Records for locating described items:

>>>>

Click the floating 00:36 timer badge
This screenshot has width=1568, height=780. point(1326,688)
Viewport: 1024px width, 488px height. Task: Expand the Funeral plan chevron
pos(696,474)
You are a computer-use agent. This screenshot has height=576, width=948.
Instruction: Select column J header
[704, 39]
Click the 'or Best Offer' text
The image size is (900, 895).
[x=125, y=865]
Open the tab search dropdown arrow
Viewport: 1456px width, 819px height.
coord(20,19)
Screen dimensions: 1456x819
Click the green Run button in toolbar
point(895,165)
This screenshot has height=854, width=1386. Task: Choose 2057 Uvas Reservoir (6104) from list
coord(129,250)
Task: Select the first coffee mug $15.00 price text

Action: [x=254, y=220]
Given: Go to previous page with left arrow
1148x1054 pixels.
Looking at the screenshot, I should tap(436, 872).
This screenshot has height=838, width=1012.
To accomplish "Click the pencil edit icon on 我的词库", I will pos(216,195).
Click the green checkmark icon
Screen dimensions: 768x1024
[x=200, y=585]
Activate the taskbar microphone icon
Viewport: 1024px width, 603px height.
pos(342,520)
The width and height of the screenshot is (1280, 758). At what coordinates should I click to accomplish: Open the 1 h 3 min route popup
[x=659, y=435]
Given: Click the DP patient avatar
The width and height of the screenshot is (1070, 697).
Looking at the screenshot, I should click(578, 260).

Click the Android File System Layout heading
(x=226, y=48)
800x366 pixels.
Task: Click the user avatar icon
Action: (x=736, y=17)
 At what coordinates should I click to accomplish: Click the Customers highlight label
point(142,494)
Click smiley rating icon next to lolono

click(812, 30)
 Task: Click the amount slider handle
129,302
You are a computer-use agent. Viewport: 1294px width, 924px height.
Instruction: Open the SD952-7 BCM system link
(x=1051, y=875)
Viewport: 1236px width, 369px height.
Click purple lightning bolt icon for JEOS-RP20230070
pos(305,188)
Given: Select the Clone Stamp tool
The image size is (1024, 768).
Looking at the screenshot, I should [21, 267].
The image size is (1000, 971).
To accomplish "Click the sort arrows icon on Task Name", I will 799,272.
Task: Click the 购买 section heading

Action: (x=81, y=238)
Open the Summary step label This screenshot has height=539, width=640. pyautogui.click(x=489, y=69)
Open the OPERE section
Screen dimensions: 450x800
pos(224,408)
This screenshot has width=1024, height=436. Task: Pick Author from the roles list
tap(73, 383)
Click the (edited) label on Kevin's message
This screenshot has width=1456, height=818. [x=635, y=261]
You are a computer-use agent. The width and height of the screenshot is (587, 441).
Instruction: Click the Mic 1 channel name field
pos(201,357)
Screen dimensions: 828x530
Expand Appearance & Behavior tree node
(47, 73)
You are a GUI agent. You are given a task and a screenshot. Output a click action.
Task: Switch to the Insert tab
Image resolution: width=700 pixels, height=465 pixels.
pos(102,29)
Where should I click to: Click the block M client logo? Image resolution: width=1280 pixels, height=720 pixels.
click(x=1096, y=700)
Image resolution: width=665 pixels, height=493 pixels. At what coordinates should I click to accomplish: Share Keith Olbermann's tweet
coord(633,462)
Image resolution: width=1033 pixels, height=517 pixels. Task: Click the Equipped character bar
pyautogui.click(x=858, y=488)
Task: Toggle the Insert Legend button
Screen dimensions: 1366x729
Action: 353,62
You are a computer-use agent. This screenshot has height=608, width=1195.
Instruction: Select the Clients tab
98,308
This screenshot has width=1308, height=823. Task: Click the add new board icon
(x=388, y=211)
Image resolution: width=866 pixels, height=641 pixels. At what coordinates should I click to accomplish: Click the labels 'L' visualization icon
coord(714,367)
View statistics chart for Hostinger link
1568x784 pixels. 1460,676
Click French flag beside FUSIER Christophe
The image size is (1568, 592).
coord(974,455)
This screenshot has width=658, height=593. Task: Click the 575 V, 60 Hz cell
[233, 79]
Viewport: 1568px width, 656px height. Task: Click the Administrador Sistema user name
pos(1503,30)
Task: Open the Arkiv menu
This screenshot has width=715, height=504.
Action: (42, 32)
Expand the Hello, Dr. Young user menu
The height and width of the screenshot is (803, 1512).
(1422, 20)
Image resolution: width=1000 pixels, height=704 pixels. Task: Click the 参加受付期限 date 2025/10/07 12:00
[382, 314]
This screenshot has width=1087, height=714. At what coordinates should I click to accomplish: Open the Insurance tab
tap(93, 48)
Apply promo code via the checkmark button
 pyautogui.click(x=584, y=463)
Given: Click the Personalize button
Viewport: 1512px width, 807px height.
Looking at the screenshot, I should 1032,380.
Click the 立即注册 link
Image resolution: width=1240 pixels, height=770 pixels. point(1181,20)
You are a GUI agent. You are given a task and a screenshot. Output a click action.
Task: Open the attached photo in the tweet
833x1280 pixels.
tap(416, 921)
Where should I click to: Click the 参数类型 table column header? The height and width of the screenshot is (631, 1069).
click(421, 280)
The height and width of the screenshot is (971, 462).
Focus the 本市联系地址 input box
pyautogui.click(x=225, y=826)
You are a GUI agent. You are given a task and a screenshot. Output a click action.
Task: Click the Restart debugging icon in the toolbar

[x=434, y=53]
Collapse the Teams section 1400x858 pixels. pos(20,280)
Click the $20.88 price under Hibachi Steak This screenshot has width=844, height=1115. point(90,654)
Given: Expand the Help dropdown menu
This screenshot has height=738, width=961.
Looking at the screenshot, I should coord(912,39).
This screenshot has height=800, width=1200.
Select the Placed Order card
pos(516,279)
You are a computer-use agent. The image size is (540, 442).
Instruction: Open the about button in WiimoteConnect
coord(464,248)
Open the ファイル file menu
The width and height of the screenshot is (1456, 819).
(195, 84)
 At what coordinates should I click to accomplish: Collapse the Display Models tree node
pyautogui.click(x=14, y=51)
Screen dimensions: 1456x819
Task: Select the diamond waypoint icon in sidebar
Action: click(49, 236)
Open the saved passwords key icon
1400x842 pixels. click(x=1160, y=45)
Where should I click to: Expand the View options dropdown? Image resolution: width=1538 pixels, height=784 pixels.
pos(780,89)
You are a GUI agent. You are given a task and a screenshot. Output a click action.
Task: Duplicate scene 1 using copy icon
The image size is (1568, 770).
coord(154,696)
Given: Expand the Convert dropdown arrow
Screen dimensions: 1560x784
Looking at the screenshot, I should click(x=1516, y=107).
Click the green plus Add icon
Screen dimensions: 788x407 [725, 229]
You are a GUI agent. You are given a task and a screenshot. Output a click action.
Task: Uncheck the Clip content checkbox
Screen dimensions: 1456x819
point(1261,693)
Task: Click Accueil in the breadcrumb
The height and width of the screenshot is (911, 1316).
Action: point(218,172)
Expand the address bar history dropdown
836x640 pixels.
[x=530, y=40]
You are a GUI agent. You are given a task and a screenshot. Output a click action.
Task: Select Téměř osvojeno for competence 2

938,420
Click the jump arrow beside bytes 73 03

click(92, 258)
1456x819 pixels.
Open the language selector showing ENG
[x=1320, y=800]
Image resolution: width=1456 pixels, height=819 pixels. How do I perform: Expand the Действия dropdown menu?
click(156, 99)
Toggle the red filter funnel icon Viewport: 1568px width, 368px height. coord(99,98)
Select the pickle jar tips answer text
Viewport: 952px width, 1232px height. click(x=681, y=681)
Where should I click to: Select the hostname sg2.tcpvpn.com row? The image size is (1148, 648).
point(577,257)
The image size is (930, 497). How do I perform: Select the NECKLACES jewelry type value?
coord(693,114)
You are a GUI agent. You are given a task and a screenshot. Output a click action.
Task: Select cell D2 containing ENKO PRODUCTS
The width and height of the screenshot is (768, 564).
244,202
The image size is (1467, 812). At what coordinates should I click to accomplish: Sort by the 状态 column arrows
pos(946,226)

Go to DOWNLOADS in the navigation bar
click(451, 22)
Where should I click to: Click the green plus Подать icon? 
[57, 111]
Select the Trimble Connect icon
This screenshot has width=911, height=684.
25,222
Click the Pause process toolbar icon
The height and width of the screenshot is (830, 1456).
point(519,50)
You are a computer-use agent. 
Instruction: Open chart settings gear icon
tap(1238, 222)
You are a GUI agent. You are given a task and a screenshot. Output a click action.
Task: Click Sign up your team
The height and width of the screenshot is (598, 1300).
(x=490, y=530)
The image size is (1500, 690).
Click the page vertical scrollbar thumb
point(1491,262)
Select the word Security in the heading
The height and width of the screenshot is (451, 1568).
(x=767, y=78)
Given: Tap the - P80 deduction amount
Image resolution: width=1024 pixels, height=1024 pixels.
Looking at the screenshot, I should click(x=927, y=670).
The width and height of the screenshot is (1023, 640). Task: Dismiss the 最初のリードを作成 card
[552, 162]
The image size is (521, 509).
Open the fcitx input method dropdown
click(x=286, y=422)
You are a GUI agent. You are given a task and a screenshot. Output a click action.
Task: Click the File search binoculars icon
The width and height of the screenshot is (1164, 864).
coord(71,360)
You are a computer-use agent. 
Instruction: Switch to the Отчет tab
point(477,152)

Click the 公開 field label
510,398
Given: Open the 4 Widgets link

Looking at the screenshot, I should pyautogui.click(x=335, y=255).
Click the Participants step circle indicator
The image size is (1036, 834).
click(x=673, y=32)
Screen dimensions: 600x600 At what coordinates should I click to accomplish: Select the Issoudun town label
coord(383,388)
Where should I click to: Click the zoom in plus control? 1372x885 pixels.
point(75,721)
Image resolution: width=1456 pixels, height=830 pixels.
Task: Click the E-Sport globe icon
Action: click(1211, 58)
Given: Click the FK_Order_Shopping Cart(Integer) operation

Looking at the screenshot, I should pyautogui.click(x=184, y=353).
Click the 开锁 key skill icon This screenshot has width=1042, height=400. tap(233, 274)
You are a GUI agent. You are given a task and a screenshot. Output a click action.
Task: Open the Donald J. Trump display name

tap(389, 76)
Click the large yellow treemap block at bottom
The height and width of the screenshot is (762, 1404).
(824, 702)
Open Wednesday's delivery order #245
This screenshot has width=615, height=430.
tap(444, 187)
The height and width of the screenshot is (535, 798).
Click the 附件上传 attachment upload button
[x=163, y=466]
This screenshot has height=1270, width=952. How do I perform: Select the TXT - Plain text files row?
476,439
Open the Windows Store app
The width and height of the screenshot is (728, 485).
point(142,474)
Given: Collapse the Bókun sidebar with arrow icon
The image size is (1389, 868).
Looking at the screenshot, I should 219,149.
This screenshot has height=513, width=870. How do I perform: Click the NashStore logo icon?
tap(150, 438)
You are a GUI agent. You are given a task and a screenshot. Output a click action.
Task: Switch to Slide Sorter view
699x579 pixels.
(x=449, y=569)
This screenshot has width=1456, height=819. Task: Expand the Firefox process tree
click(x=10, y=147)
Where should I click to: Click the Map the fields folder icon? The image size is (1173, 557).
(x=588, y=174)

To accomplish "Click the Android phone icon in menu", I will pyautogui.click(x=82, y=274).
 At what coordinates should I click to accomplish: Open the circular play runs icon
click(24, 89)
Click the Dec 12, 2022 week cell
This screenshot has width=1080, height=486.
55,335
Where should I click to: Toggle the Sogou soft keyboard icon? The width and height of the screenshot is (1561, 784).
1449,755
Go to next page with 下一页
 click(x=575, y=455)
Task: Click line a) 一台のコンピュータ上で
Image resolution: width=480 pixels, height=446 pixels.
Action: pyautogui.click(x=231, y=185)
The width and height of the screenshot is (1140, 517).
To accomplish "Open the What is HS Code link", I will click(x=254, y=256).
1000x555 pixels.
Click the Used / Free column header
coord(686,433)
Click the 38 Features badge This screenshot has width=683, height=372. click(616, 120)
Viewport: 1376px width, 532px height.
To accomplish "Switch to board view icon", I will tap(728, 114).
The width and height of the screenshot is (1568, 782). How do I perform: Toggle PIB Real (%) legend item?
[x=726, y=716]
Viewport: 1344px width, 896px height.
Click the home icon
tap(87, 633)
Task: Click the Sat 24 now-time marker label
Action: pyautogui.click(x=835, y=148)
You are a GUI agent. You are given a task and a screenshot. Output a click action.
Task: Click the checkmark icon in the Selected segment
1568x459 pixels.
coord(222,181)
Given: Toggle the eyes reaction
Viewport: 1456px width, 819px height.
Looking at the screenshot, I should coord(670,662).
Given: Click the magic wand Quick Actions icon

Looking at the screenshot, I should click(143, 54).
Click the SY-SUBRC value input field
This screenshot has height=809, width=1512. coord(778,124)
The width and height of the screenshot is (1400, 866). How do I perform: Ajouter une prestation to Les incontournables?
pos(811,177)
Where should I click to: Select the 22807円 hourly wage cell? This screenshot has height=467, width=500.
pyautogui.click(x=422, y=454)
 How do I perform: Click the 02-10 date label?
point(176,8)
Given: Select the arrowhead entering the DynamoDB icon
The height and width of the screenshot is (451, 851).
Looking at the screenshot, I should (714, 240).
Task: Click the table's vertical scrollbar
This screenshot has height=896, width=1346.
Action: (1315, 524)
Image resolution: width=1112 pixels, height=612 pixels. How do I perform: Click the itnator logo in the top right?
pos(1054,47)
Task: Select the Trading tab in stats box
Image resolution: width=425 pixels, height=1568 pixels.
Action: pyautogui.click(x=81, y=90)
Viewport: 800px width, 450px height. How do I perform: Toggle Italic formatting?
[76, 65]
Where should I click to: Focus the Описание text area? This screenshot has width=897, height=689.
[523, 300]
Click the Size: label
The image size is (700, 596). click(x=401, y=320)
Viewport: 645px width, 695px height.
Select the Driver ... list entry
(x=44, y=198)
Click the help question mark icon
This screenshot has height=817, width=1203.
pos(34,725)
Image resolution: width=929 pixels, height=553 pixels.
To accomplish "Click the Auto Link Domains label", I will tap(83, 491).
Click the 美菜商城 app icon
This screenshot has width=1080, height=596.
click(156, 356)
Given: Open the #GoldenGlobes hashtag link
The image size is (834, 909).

<<<<

Write out, exactly, the part of the records that runs from the start through the line containing "pos(342,520)", including both ends.

◆ **FINISHED EXERCISE**
Click the floating 00:36 timer badge
This screenshot has width=1568, height=780. point(1326,688)
Viewport: 1024px width, 488px height. Task: Expand the Funeral plan chevron
pos(696,474)
You are a computer-use agent. This screenshot has height=576, width=948.
Instruction: Select column J header
[704, 39]
Click the 'or Best Offer' text
The image size is (900, 895).
[x=125, y=865]
Open the tab search dropdown arrow
Viewport: 1456px width, 819px height.
coord(20,19)
Screen dimensions: 1456x819
Click the green Run button in toolbar
point(895,165)
This screenshot has height=854, width=1386. Task: Choose 2057 Uvas Reservoir (6104) from list
coord(129,250)
Task: Select the first coffee mug $15.00 price text

Action: [x=254, y=220]
Given: Go to previous page with left arrow
1148x1054 pixels.
Looking at the screenshot, I should tap(436, 872).
This screenshot has height=838, width=1012.
To accomplish "Click the pencil edit icon on 我的词库", I will pos(216,195).
Click the green checkmark icon
Screen dimensions: 768x1024
[x=200, y=585]
Activate the taskbar microphone icon
Viewport: 1024px width, 603px height.
pos(342,520)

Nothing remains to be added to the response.